Draw images properly with scaling on Windows

My question is basically a repetition of:

I’ve been debugging for a few days and reading the forums, since our plugins look extremely bad on Windows with dpi scaling (compared to looking great on retina).

Eventually I discovered that the image scaling on Windows is very poor quality, so I decided to use the AVIR algo some people have talked about, and build my own image cache that caches images rendered at different sizes. Eventually I’m hitting the problem with the “renderImage” method in “juce_RenderingHelpers.h” - even when I’m trying to draw an image that has been rescaled to the exact size needed, it undergoes another transformation due to it’s non-integer position and again it looks awful unless I use Graphics::lowResamplingQuality as suggested by roeland-2

Now for the time being I will resort to using Graphics::lowResamplingQuality workaround, but I don’t feel very comfortable with it, as it feels hacky and works around undocumented behaviour of an internal helper function. What is the proper way to draw a high quality bitmap UI in JUCE in 2023 on hidpi Windows display?

P.s. I’m using JUCE 7.0.4, but the issue seems to be exactly the same for a very long time

1 Like

I’m having this issue as well.
If this were transformed into a feature request, that would instantly gain my vote (and 10 more, if multiple votes were allowed :laughing:)

I was not aware of a workaround involving lowResamplingQuality, can you provide a link?

my process right now is more or less based on having a free-standing function to replace Graphics::drawImage, which looks like:

void paintRescaledImage(juce::Graphics& g, juce::Rectangle<int> src, juce::Rectangle<int> dest, juce::Image originalImgToDraw)
{
    const auto pxFactor = g.getInternalContext().getPhysicalPixelScaleFactor();
    const int width = juce::roundToInt(pxFactor*dest.getWidth());
    const int height = juce::roundToInt(pxFactor*dest.getHeight());
    auto cutImage = originalImgToDraw.getClippedImage(src);
    auto finalImgToDraw = applyResize(cutImage, width, height);
    juce::Graphics::ScopedSaveState ph(g);
    g.setImageResamplingQuality(juce::Graphics::lowResamplingQuality);
    g.drawImageTransformed(newImg, juce::AffineTransform::scale(1.f/pxFactor).translated(dest.getX(), dest.getY()));
}

The applyResize method you can get from another JUCE user’s github:
applyResize

this function uses some very good rescaling algos, the source for which is here:
https://github.com/avaneev/avir

It is a good idea to also implement your own image cache to cache the resized images, as this is a somewhat heavy operation, and if you need to repeatedly draw the background if e.g. a peakmeter, it will be very cpu heavy.

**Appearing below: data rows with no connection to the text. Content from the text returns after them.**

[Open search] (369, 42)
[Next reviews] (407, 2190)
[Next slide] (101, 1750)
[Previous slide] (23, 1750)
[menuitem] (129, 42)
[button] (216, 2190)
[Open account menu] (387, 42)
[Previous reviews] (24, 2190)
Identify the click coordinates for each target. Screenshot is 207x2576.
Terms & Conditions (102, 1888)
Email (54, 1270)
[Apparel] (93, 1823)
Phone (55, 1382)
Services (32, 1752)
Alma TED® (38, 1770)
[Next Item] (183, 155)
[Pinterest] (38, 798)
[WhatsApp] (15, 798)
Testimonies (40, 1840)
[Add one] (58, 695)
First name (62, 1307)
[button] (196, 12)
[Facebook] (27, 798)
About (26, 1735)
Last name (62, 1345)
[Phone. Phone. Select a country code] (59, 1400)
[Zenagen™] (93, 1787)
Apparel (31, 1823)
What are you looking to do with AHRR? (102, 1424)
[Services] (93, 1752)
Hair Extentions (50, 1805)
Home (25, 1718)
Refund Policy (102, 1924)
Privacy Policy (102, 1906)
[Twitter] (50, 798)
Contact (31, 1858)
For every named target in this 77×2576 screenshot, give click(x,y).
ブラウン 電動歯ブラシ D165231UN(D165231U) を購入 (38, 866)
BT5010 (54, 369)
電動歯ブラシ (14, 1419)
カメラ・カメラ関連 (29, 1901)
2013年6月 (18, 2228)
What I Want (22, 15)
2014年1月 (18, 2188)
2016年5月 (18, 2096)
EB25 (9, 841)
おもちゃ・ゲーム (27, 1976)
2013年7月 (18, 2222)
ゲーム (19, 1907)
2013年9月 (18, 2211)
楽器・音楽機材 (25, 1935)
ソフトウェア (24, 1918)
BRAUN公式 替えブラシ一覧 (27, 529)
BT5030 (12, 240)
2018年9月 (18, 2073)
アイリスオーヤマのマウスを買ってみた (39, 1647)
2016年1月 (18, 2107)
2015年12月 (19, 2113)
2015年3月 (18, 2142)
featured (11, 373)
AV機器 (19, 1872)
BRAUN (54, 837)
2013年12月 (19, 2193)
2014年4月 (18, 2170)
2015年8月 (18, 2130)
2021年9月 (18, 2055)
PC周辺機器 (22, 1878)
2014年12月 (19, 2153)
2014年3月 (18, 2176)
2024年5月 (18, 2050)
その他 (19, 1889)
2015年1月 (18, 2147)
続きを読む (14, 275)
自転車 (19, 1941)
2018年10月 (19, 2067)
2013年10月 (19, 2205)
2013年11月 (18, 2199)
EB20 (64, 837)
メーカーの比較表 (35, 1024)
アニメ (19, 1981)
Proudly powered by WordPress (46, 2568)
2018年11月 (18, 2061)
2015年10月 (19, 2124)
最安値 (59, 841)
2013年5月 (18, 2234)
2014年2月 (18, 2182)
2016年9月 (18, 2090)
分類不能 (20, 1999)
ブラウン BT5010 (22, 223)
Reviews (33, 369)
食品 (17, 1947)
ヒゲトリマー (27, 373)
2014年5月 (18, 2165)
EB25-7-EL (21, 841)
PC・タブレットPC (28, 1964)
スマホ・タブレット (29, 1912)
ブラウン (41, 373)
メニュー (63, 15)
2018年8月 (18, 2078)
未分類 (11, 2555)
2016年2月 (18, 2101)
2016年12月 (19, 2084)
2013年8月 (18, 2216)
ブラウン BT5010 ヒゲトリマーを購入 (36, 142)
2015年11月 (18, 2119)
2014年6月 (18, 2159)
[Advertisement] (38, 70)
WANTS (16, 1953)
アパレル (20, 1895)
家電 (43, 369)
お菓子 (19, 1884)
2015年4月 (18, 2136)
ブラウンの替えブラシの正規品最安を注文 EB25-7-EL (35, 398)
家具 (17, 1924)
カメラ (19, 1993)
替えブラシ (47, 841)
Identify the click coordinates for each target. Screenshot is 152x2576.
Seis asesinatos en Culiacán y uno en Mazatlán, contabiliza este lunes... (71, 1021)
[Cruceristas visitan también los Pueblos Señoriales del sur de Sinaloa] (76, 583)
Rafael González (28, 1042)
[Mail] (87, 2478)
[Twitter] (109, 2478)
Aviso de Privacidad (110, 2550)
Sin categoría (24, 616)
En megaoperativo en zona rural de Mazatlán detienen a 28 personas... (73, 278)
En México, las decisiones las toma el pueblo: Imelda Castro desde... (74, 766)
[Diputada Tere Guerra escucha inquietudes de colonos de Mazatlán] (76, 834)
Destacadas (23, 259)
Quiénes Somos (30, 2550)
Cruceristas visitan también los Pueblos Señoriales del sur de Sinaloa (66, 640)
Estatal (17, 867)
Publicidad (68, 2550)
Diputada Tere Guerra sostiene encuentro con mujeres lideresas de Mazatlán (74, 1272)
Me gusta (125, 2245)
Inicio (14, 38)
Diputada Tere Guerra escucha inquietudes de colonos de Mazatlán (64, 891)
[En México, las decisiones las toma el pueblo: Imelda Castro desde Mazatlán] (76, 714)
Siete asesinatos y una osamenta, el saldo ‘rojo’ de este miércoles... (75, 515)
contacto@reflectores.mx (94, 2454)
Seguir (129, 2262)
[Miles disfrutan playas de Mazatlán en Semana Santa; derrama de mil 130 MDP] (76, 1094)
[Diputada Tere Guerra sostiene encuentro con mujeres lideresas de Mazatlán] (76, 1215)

The overall idea of the code is that you figure out what exact size of image the renderer needs to draw (using getPhysicalPixelScaleFactor) and rescale your image to this size in advance, using a high-quality algo, instead of whatever is used internally and completely smudges the hell out of the image. The lowResamplingQuality workaround I’m refering to is due to the fact that even if you provide the exact right size of the image, if this image needs to be drawn at a fractional pixel coordinate, there’s still some rescaling happening internally which destroys all your efforts. This rescaling is bypassed when using lowResamplingQuality as evident in renderImage method, In juce_RenderingHelpers.h.

Oh ok, so this works for directly drawing images to Graphics, but it isn’t easily applicable directly to Components that have a scaling transform applied to them.

Sure this is useful but I have to mull over it a little to see if I can apply that to my case.

For example, if a Component is setBufferedToImage(true), do I understand correctly that it would still be scaled by the JUCE algorithm, because its painting cannot be easily piped through this free function?